I have this ache, a pit in my stomach, a tightening in my throat as if I’m going to throw up or have to swallow hard to hold back…. Something like that. It’s a pain, a fear for my children, of my children feeling pain – their own pain. My pain. I wish I could protect them from it all but, I know I can’t and I hate this.
This school year has been an awakening in many ways. My son entering kindergarten has been more than an entry into tardy bells, PTA meetings, last minute projects, car pool lines, and site words; it has been an introduction to the possibility of my kid being hurt, feeling hurt and me not being there to protect him. This, for me, is tough.
My kid and I are both used to spending a lot of time together. Up until the end of August 2017 he stayed home with me all but 3 days a week, and when he wasn’t with me he was at an innocent preschool with other innocent preschool kids. No one was mean there. Not that I knew of anyway. And even if there were mean kids, my kid was too young to notice. He was happy and free.
But it seems that something changes once those elementary doors open: more time away, more independence, more maturity (I use this word loosely), less protection, more exposure, more possibility of hurt to incur off my watch. I think the thing that irks me the most is that I don’t know what’s happening. I can’t even guarantee that my kid will tell me if something hurtful does occur. What if he forgets to tell me or doesn’t want to tell me? What if he decides to deal with it on his own?. . This phrase sounds like curse words to me. I fear for my 5 year old to handle hurt feelings “on his own”. No, I want him to run home and tell me every detail of what happened at recess that day. What made him happy. What made him sad. What made him mad. What made him excited. What made him afraid. I want to hear it all. But, like most other parents I don’t hear much, and that scares me.

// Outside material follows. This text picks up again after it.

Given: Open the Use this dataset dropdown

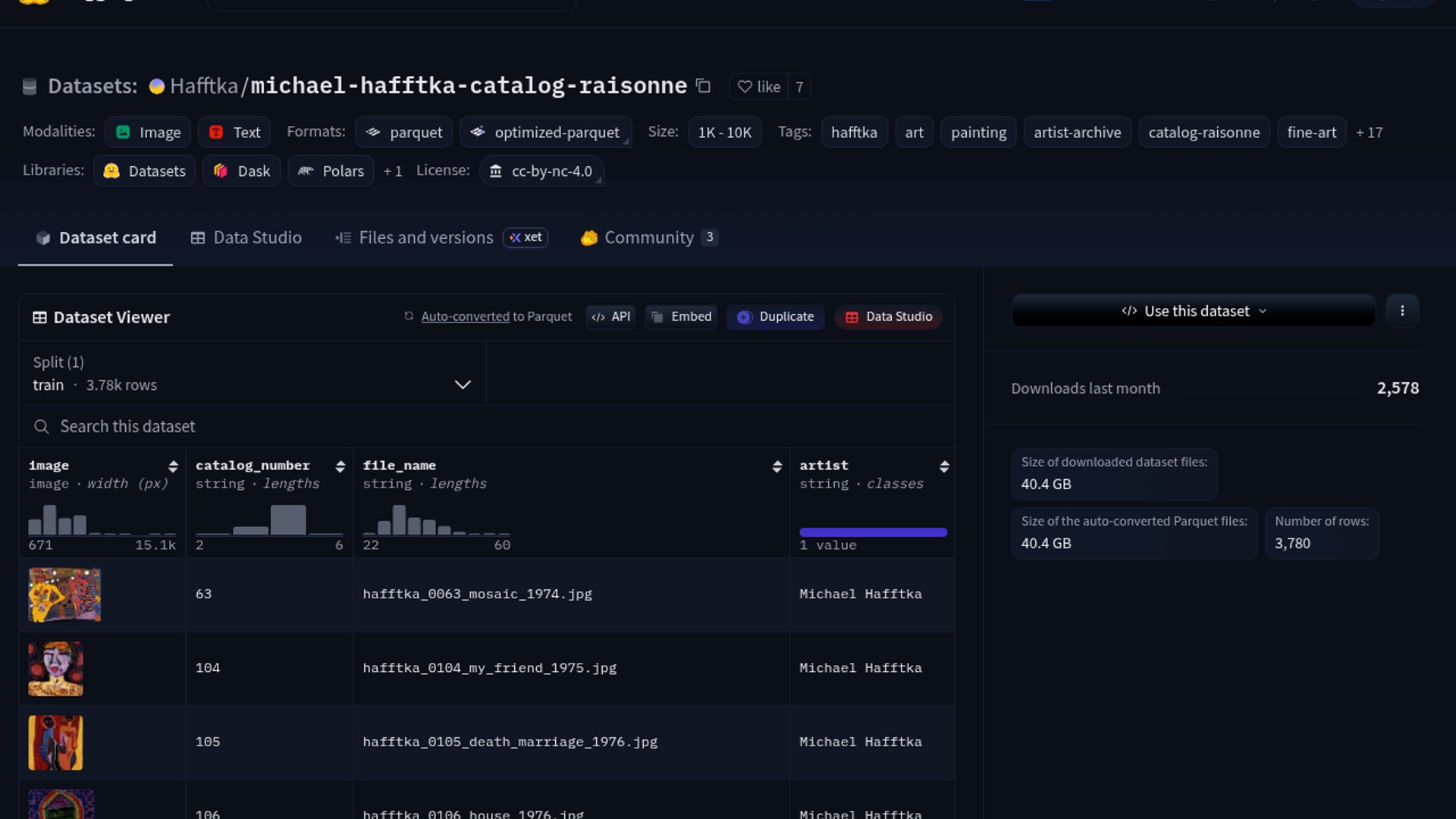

I can ask the right questions. I can try. I can be present at pickup and notice when he seems a little “off”. I can be curious and create opportunities for him to share about his day, every day. But, I can’t protect him from experiencing pain, hurt, ridicule, and heartache. Sucks but it’s true. So, I have to focus on the things I can do that will help him develop resilience, confidence, and strength when the inevitable occurs. In this situation where I find myself feeling somewhat helpless and terrified, I have a good cry then I pull up my mom panties and focus on what I can do:
1) Engage, engage, engage.
It would be so much easier if we knew everything that went on while we were away. Better still, if our kids told us themselves. But, this is not always the case. So asking questions that inspire a thoughtful response is key. Think open ended questions such as, “Who did you play with today?” Instead of “Did you play at recess today?” Or “Who was nice today?” versus “Was everyone nice today?” Even if your kid doesn’t have a specific response to these questions it opens the door to get a conversation going instead of being shut down by a one word answer.
2) “What do you think about that?”
This is my favorite. We as adults tend to think we know what’s best, and sometimes we do, but ultimately we want our kids to have the ability to trust themselves to make good choices and problem solve when faced with challenges. When we ask our kids what they think we show them that we not only value what they think but that we trust them to know and decide for themselves. I want my children to have a belief in themselves that they inherently know what is right, even when someone else is telling them it’s wrong. What I want my kid to hear in his own head when faced with this is, “Well I like who I am, so even if you don’t like me, I like me.” Yes! That is the ultimate win right there.
3) Believe in the power of resilience.
This one is hard for me, I have to admit. My fear wants me to believe that one painful moment could lead to a lifetime of suffering. I have to remind myself that there is no life that isn’t touched by some amount of pain, hurt, or sadness. My child will be no different. I cannot predict the future or try to prevent it. I can only do the thing I know to do which is to love my kid by being present; encouraging him; acknowledging his struggle and his accomplishment; listening to him; and reminding him that he has a whole family that’s got his back, so he knows that no matter what he’s faced with, he’s not alone.
This parenting thing is hard. Just when I think I’ve got a leg up, I trip and fall over something I didn’t see there before. It’s new road, new terrain. We are not in this alone. Just as we want our kids to know this, we need to know this. Expecting to do it all right and get it all right the first time is an impossible standard to meet. My hope is that by showing my kids that I struggle they will know that I’m here to support them, accept them, and walk with them through their own struggle. Knowing they are not alone is more powerful than any hurtful words said on the playground, that i can know for sure.